LAS VEGAS (KLAS) — The Las Vegas Monorail begs to differ.

As buzz built over the weekend about the aging transit system’s future, the @lvmonorail account said definitively on X (formerly Twitter): “The report that the Las Vegas Monorail is winding down operations is 100% inaccurate. The Monorail is operating very successfully and the LVCVA has no plans to cease operations.” That post was at 5:30 p.m. on Sunday.

The monorail is owned by the Las Vegas Convention and Visitors Authority, which bought it for $24 million in 2020. LVCVA CEO and President Steve Hill told 8 News Now at the time it was about efficiency.

“We feel like we have the opportunity to operate the system more efficiently, simply because of who we are. We have the ability to borrow money at a significantly lesser interest rate. We have office space, they are currently leasing office space,” Hill said.

But since then, the Las Vegas Loop — Elon Musk’s tunnel system that shuttles passengers in Tesla EVs — has established a foothold. Growing from an initial plan to carry convention-goers around the sprawling Las Vegas Convention Center, the Loop is on the verge of opening stations at Westgate Las Vegas and Wynn/Encore. It’s already running at Resorts World, and maps show an ambitious plan to establish stations from downtown to Reid International Airport.

Can the monorail compete?

It could cost $200 million to replace the aging trains, Hill said in 2020. He said he expects a different system to replace it as it breaks down in the coming years.

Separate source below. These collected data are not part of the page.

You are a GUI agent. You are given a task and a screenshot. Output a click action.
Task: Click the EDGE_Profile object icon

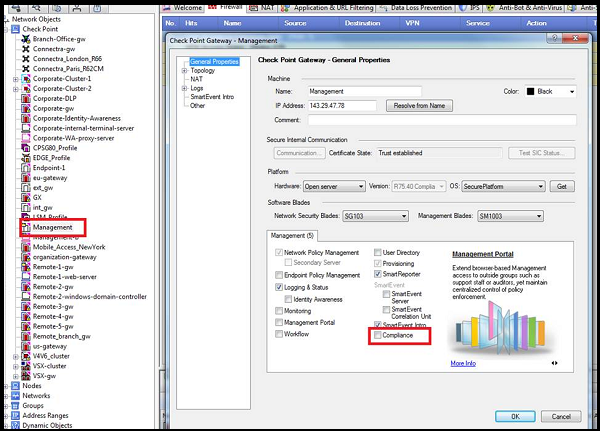pyautogui.click(x=25, y=157)
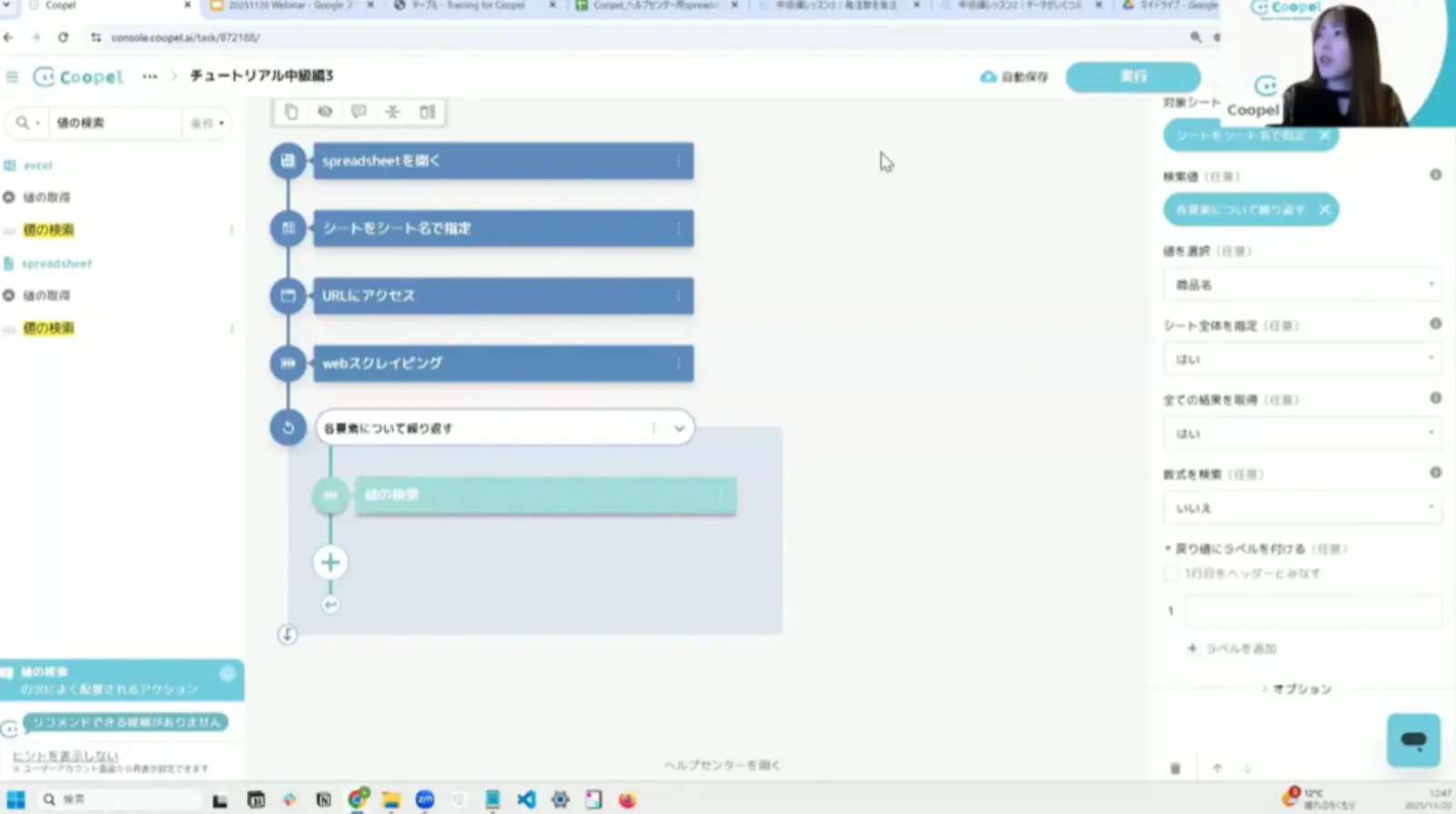The image size is (1456, 814).
Task: Click the action search input field
Action: [x=116, y=123]
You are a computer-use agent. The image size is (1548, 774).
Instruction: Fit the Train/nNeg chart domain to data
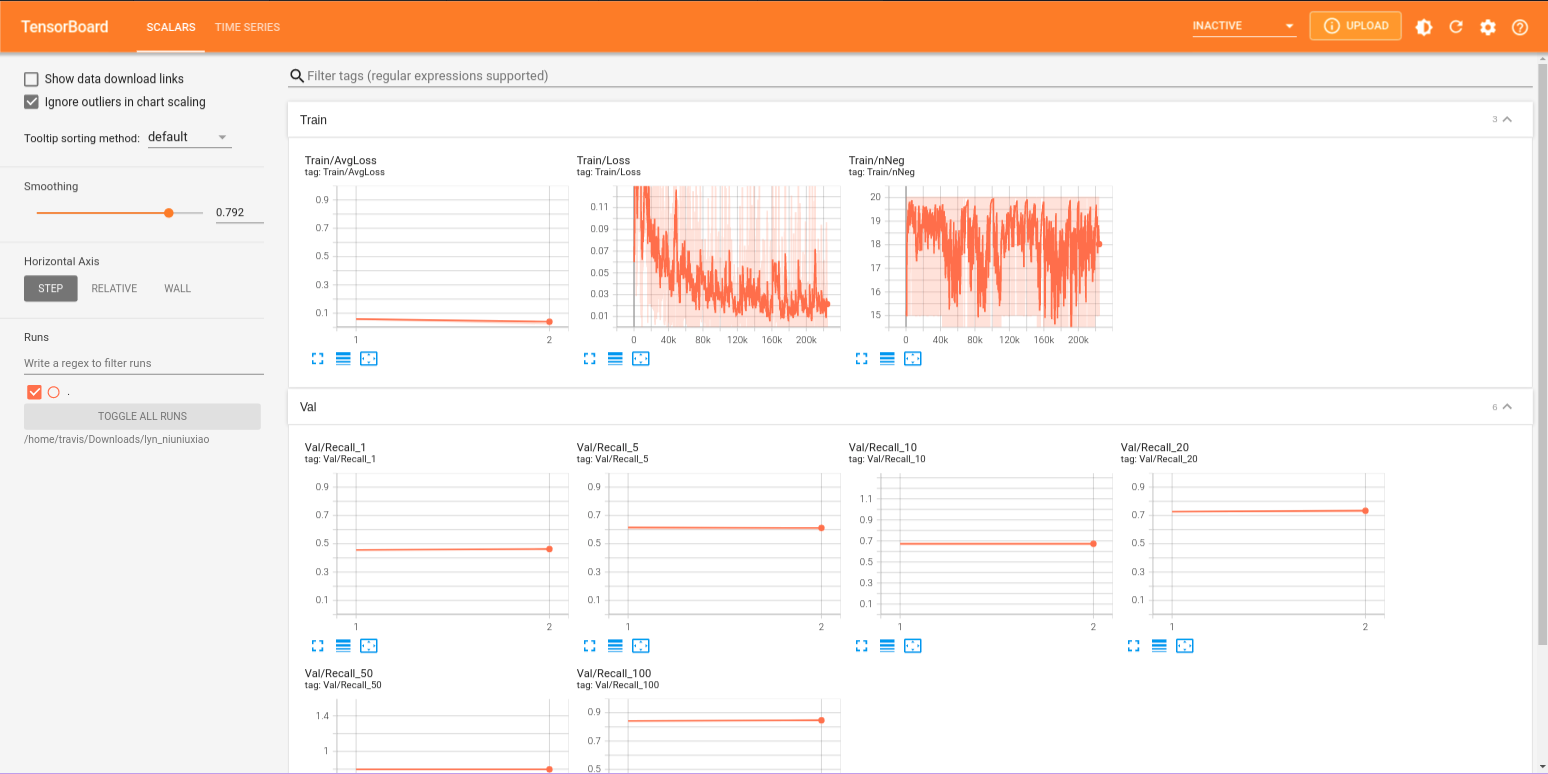point(912,358)
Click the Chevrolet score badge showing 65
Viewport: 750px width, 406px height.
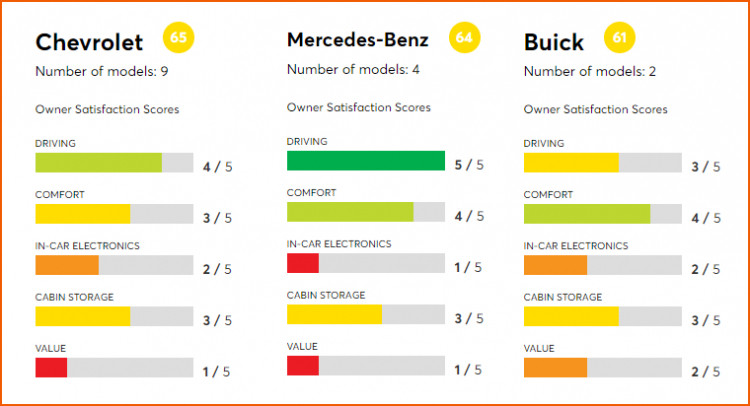(180, 39)
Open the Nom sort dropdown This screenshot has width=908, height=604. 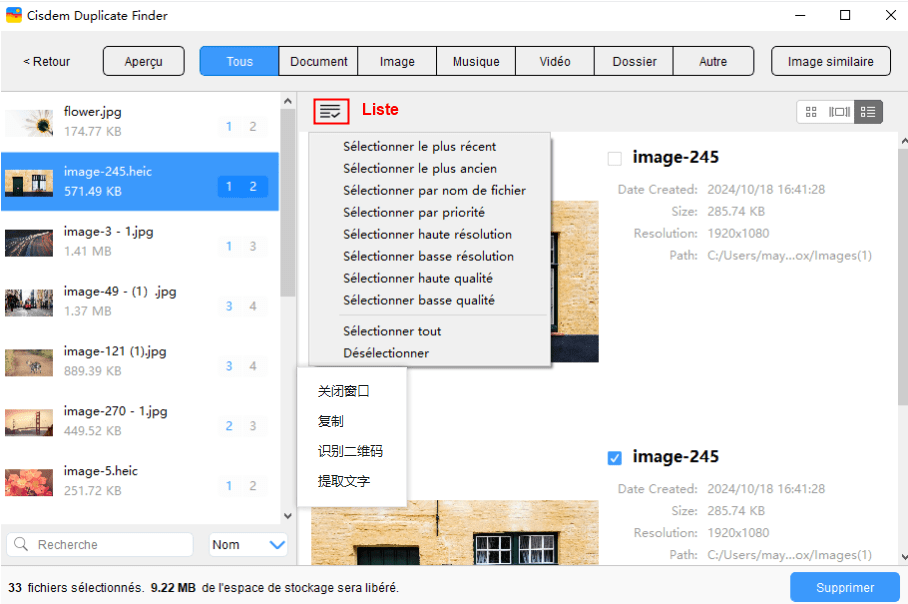(x=248, y=545)
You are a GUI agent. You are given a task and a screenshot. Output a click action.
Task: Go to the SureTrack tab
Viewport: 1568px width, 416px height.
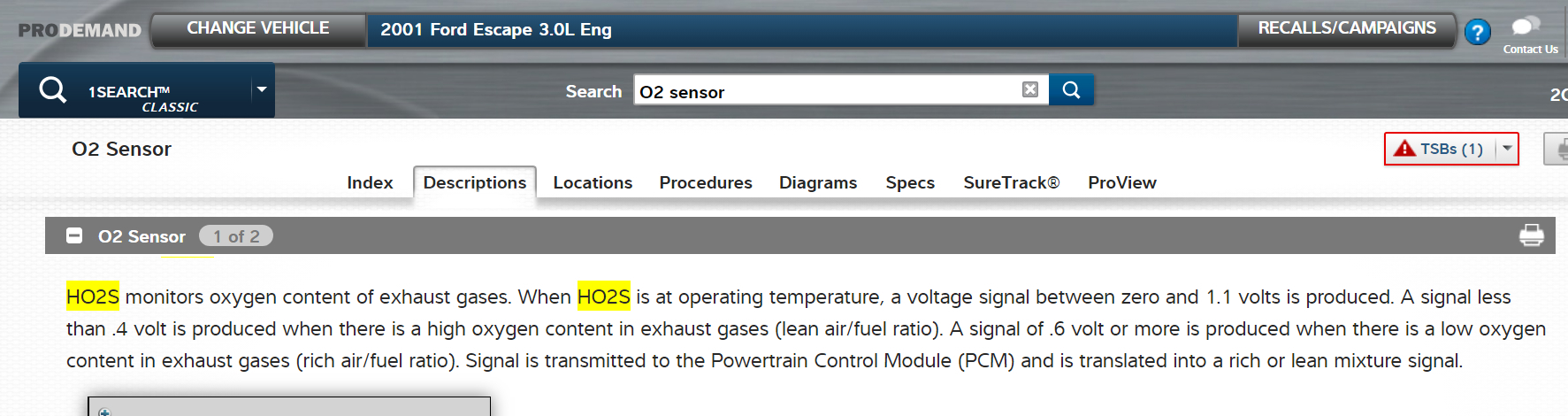tap(1011, 182)
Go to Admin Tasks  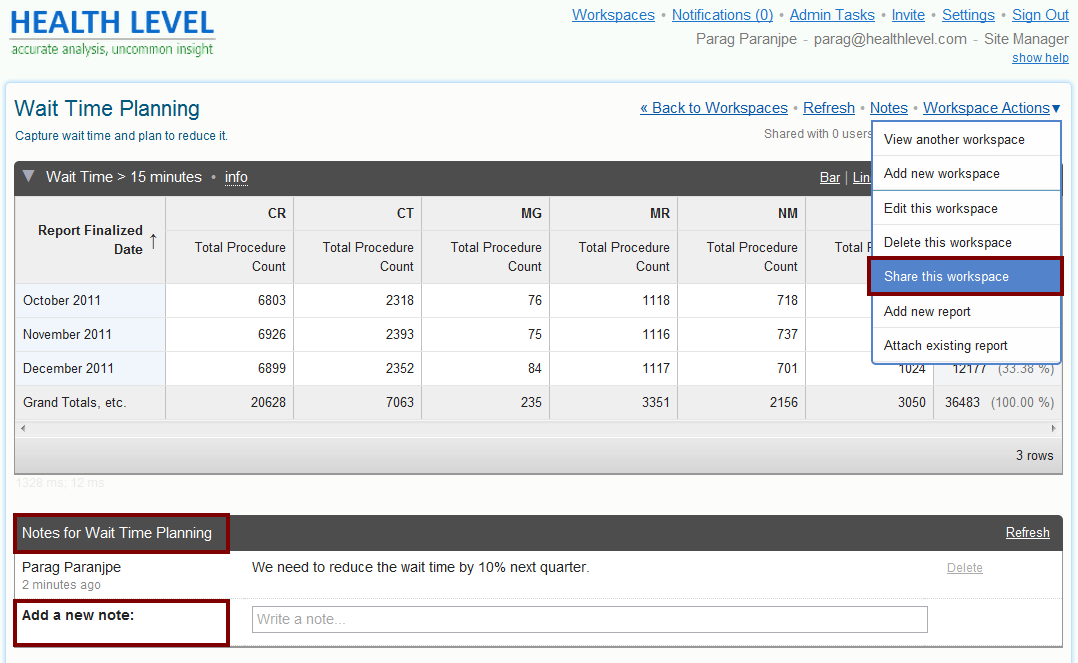point(832,15)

LVCVA bought the monorail out of bankruptcy. It wasn’t a moneymaker for decades after it was built in 1995 at a cost of $650 million. Operating “successfully” must fall under some definition not connected to profits. Resorts didn’t support plans in 2019 to extend the monorail to Mandalay Bay.

It’s occasionally in the news, whether it’s for programs offering free rides or reduced fares on New Year’s Eve or for helping to transport workers when the F1 Las Vegas Gran Prix is an obstacle.

So if the monorail isn’t “winding down operations” now, the writing is on the wall. The monorail only serves a 3.9-mile route from SAHARA Las Vegas to the MGM Grand — and the walk from the station isn’t always a short one.

The Las Vegas Loop intends to serve resorts on both sides of the Strip and other important destinations including Allegiant Stadium, the airport, UNLV, the medical district surrounding University Medical Center.

But it’s not without its own critics. A YouTube video blogger, Ray Delahanty, has chided the Las Vegas Loop on several fronts. Delahanty calls himself a transportation and management “plangineer.”